続いて、炒飯の作り方を整理します。 炒飯は、ご飯すなわち澱粉ですから、60度になると粘りが出てフライパンにもくっ付きます。 基本的には、適温の180度で表面をこんがりと焼き固めます。 加えて、卵と油を上手に利用して調理します。 まず、油を敷いて適温になったら、卵を溶いて、フライパンに流し込みます。 卵が半熟程度に固まって来たら、ご飯を投入して撹拌します。 これは、ご飯の表面を卵が覆って、焦げ付きにくくしています。 ご飯がパラリとなったところで、ピーマン・ネギ・ニンジン等の水気の少ない野菜と、焼き豚・ハムなどの 細かく切ったものを加えます。 最後に、塩と胡椒を加えて、ご飯をフライパンの中央部に寄せます。 フライパンの側面の鍋肌に向けて、醤油をかけます。ジャーと心地よい音がします。 ご飯にかけるのではなく、熱い鍋肌にかけるのです。 醤油が泡立って良い香りが出て来たところで、ご飯を絡めて出来上がりです。 醤油も塩も最後に入れるのですが、醤油は香り生かすためです。 塩を早くから入れてしまうと、べとつきます。 それは、浸透圧の作用によって、水分が食材から引き出されるからです。 また、玉ねぎやキャベツなどの水分の多い野菜を加えると、べとついてしまいます。 加えて、ご飯の量に注意します。 ご飯の量は基本的には1〜2人分で調理すると良いでしょう。 量が多くなると、フライパンの熱量が不足して、パラリと仕上がりにくくなり、 フライパンにこびり付いてしまいます。

そして、焼きそばです。これは、野菜炒めが上手にできれば、麺をからめて出来上がりとも言えます。 ここでは、あんかけを掛ける硬い麺の焼きそばではなく、柔らかい生麺の焼きそばを想定します。 麺もご飯と同様に、澱粉ですから、こびり付きやすいです。 ご飯と同様に、油を上手に利用して、量が多くならないように注意します。 生麺は、市販のビニール袋に入っているものであれば、常温に戻すことが必要です。 できれば、電子レンジにかけて、少し温めてほぐしておくと良いでしょう。 これは、卵や肉を調理する場合にも通じますが、冷凍をはじめ冷蔵したものは常温に戻すことは原則です。 常温に戻していないと、温度むらが生じて、綺麗に仕上がりません。 そして、ほぐして、さらに油を絡めておくとさらに良いでしょう。 この麺の下処理が終われば、後は、野菜炒めです。 もちろん、お好みで肉なども一緒に炒めておいても良いでしょう。 麺を入れてから、野菜を炒めると、時間がかかってしまうので、野菜が水っぽくなってしまいます。 野菜炒めの仕上がりの直前に、麺を入れて炒めると良いでしょう。 最後にソースを絡めて出来上がりです。

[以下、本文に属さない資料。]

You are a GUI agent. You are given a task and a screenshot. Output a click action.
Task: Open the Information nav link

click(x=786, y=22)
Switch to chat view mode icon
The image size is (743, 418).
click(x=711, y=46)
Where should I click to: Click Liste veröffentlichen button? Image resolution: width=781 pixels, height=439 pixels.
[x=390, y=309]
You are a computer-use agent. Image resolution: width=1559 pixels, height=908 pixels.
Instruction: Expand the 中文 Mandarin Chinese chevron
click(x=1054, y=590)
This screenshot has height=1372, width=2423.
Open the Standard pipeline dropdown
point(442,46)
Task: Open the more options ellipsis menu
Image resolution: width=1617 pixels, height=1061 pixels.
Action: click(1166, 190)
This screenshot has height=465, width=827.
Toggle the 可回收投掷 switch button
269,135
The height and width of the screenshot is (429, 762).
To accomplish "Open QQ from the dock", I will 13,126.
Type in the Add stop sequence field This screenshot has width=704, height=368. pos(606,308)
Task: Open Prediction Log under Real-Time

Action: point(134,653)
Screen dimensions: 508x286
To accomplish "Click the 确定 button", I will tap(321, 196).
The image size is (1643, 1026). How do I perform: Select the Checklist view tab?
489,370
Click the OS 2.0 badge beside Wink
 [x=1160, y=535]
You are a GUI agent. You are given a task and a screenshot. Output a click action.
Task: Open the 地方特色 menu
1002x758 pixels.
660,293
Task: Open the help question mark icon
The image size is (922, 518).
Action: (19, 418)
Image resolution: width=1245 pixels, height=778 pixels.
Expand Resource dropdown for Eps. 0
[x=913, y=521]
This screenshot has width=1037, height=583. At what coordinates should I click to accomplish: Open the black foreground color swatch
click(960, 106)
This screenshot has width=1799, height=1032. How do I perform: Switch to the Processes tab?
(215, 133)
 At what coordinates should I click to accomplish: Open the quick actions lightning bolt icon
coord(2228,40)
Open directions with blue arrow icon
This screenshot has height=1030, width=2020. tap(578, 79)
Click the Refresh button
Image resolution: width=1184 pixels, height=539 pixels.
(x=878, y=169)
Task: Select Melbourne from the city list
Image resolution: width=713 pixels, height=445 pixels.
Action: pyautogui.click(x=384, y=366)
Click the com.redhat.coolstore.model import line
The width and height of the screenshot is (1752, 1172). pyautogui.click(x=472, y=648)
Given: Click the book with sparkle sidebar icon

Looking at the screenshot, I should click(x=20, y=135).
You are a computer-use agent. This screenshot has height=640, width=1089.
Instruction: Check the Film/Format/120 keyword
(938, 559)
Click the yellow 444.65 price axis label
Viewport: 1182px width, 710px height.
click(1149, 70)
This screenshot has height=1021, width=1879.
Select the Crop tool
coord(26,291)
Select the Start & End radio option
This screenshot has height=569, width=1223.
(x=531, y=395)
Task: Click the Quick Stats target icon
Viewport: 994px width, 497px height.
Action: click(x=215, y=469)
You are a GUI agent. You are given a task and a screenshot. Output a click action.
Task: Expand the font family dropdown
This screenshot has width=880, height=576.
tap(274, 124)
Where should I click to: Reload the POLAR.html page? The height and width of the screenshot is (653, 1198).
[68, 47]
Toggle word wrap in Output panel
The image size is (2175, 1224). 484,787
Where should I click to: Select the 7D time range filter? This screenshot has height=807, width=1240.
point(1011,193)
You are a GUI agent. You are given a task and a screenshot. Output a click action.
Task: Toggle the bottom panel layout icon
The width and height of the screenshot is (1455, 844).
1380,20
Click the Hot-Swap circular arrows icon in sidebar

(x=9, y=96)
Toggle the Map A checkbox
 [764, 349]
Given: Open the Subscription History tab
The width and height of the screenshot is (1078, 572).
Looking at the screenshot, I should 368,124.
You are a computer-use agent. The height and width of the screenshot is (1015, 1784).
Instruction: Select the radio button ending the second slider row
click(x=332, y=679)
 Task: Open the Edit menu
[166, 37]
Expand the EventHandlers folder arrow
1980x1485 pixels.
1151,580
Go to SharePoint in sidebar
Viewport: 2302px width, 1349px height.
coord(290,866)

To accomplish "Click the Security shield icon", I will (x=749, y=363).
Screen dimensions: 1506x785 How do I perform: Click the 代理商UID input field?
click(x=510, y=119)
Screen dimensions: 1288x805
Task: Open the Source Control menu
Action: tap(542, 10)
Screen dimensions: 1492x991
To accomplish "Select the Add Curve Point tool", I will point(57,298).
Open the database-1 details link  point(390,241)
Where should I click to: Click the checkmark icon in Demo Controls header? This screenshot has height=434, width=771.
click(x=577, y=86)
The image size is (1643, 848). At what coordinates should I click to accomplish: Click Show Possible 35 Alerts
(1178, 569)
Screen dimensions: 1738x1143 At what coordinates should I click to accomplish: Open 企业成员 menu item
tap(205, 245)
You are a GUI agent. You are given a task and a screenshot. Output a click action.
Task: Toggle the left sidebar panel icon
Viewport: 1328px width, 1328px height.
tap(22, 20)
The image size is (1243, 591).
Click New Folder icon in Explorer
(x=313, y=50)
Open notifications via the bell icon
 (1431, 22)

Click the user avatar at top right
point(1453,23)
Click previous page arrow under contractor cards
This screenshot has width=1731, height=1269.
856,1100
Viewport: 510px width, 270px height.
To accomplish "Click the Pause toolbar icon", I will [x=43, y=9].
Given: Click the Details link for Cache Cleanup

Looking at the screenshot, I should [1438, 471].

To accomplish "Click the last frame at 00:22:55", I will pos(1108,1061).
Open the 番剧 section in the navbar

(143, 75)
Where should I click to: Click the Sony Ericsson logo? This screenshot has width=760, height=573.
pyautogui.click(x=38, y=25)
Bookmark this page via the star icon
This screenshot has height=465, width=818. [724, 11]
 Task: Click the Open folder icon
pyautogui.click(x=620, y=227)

要点をまとめます。炒め物は、油の香りを生かす調理です。 そのため、適温で調理することを心がけます。 その時、油がなじむ道具を使うと良いでしょう。 油を生かして適温を維持することができるからです。 そして、食材に均等に熱が入る工夫をします。 食材を同じ大きさに切ること。熱の通りにくいものから順番に調理すること。 油通しをすること。常温に戻すこと。また、食材の量が多くならないように注意します。 調味料は最後です。強火には警戒して、いかに効率よく加熱するかを考慮します。 鼻をきかせ、目を開き、耳を澄ませ、じっと考える。 そして、何と言っても、出来たてです。 この本道の炒め物を、ご家庭でお楽しみ下さい。